* begin EXTRACT PROVIDED *

I want to devour you. You see what I'm saying? That's what there's power of. I get it, but I think between the start of me trying to tie her up, blindfold her, put her in this position, whatever, to actually sex, that bit in between, I'll take a breath. I'm like, What are you doing? I'm trying to fuck. And that's my problem. You see what I'm saying? That's my problem. I hear it, bro. I feel like I need to... I don't know, like I said, I've not done it in ages. More so with the tie-in thing, it's just me and my hands. I'll just grab hands or grab wrists I was, as opposed to finding something to tie and blah, blah, blah. I guess I'm just lazy.

00:36:19

It used to be my back.

00:36:21

I remember you saying you said it before.

00:36:22

I had one time where an ex panicked.

00:36:25

Yes, you did say. Yeah, she was off me.

00:36:27

She was down and then we did it. And as soon as by the end, she was like, 'Oh, get off me. ' I was like, ' Bro, all right. ' I was like, 'I'm not even going to because we can't have this. ' Yeah, this is... Yeah. So I was like, 'All right, cool. ' I'm just never going to do it again. I haven't done it since. Yeah, man. Damn. Yeah. Fuck.

00:36:46

Fucking dead. All right. Me, I've got a couple more. Worst piece of advice you received to spice things up. Cover your tongue with a condon and then lick his ass. The fuck? Exactly. It's literally worst piece of advice. The fuck?

00:37:01

Speaking of Johnies, yeah. Talk to me. Have you ever had a go up at a Johnny on you?

00:37:09

Good question. Yes, yes, yes. I want to say yes.

* end EXTRACT PROVIDED *
* begin ENTRIES *

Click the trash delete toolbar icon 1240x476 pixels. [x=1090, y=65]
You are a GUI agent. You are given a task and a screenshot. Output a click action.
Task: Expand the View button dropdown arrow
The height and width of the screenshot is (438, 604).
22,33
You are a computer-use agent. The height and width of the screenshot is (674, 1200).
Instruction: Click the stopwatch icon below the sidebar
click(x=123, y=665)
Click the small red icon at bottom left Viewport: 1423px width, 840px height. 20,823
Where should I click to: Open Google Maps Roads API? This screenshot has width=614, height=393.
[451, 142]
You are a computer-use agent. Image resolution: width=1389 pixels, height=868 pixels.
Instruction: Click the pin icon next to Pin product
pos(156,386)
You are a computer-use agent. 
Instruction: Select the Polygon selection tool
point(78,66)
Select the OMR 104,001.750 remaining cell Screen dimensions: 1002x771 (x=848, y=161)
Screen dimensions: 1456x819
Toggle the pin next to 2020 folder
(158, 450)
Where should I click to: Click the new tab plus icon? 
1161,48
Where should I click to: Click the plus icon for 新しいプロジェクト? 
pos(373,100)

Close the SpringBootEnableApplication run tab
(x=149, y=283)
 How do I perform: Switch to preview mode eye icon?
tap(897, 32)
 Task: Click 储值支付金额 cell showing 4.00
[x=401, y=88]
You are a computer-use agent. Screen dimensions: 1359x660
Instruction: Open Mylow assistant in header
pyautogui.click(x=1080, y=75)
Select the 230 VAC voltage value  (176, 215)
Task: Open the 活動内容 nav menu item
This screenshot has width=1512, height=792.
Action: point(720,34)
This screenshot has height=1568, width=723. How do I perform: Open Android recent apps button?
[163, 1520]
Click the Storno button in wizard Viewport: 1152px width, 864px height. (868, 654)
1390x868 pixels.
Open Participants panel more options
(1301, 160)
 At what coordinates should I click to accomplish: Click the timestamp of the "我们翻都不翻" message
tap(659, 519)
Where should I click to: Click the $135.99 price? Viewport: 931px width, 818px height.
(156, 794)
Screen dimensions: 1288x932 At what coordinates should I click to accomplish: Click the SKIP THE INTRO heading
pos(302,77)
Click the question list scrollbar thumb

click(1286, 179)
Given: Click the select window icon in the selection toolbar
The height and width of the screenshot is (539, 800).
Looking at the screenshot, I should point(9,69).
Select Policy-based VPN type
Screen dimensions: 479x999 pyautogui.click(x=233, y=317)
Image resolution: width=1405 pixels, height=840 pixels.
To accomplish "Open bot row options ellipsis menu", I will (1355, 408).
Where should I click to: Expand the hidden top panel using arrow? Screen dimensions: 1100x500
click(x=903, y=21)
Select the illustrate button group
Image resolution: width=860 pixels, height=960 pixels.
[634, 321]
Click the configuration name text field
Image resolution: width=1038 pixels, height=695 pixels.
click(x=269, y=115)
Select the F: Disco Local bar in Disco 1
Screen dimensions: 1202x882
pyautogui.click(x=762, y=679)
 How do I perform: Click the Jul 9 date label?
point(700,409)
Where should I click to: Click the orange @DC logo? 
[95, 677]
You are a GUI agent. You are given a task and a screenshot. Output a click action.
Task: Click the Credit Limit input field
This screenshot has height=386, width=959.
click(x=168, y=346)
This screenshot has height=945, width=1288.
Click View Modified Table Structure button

* end ENTRIES *

SHORT TASK: Copy the whole transcript word for word. Rely on the transcript alone.

FULL OUTPUT:
I want to devour you. You see what I'm saying? That's what there's power of. I get it, but I think between the start of me trying to tie her up, blindfold her, put her in this position, whatever, to actually sex, that bit in between, I'll take a breath. I'm like, What are you doing? I'm trying to fuck. And that's my problem. You see what I'm saying? That's my problem. I hear it, bro. I feel like I need to... I don't know, like I said, I've not done it in ages. More so with the tie-in thing, it's just me and my hands. I'll just grab hands or grab wrists I was, as opposed to finding something to tie and blah, blah, blah. I guess I'm just lazy.

00:36:19

It used to be my back.

00:36:21

I remember you saying you said it before.

00:36:22

I had one time where an ex panicked.

00:36:25

Yes, you did say. Yeah, she was off me.

00:36:27

She was down and then we did it. And as soon as by the end, she was like, 'Oh, get off me. ' I was like, ' Bro, all right. ' I was like, 'I'm not even going to because we can't have this. ' Yeah, this is... Yeah. So I was like, 'All right, cool. ' I'm just never going to do it again. I haven't done it since. Yeah, man. Damn. Yeah. Fuck.

00:36:46

Fucking dead. All right. Me, I've got a couple more. Worst piece of advice you received to spice things up. Cover your tongue with a condon and then lick his ass. The fuck? Exactly. It's literally worst piece of advice. The fuck?

00:37:01

Speaking of Johnies, yeah. Talk to me. Have you ever had a go up at a Johnny on you?

00:37:09

Good question. Yes, yes, yes. I want to say yes.